* **Task details**
Copy all records verbatim, images excluded.

* **Source records**
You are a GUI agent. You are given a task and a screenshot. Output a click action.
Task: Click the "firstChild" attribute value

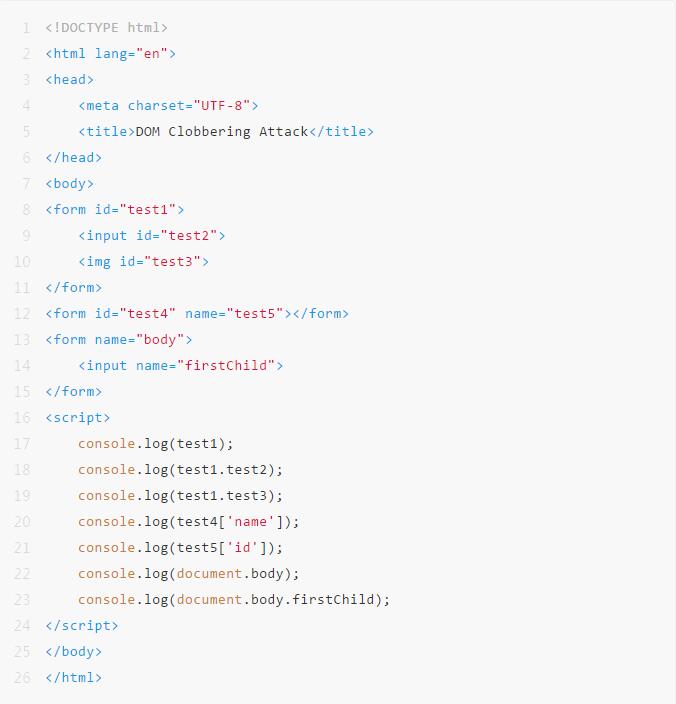226,366
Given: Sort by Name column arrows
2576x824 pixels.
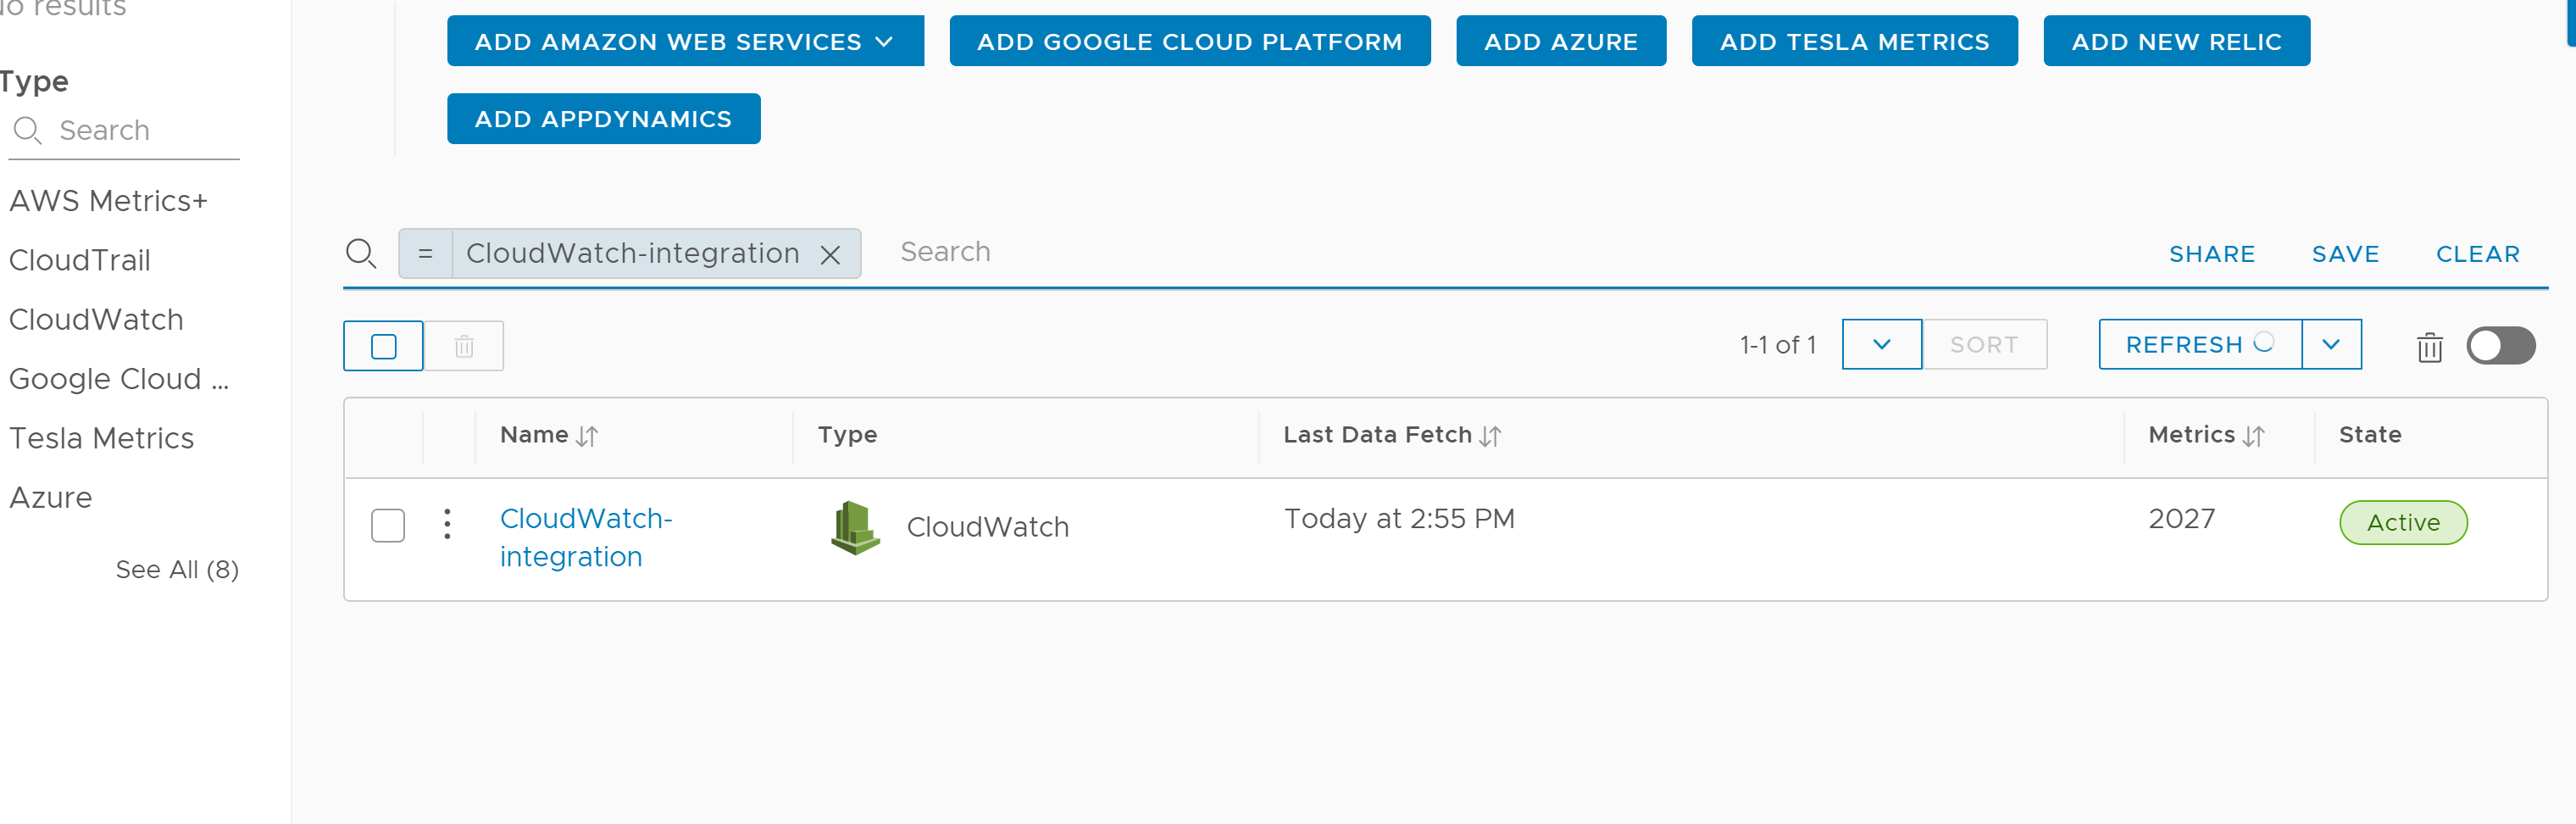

* **Output for this task**
You are a GUI agent. You are given a task and a screenshot. Output a click action.
Task: Click the "firstChild" attribute value

226,366
Given: Sort by Name column arrows
2576x824 pixels.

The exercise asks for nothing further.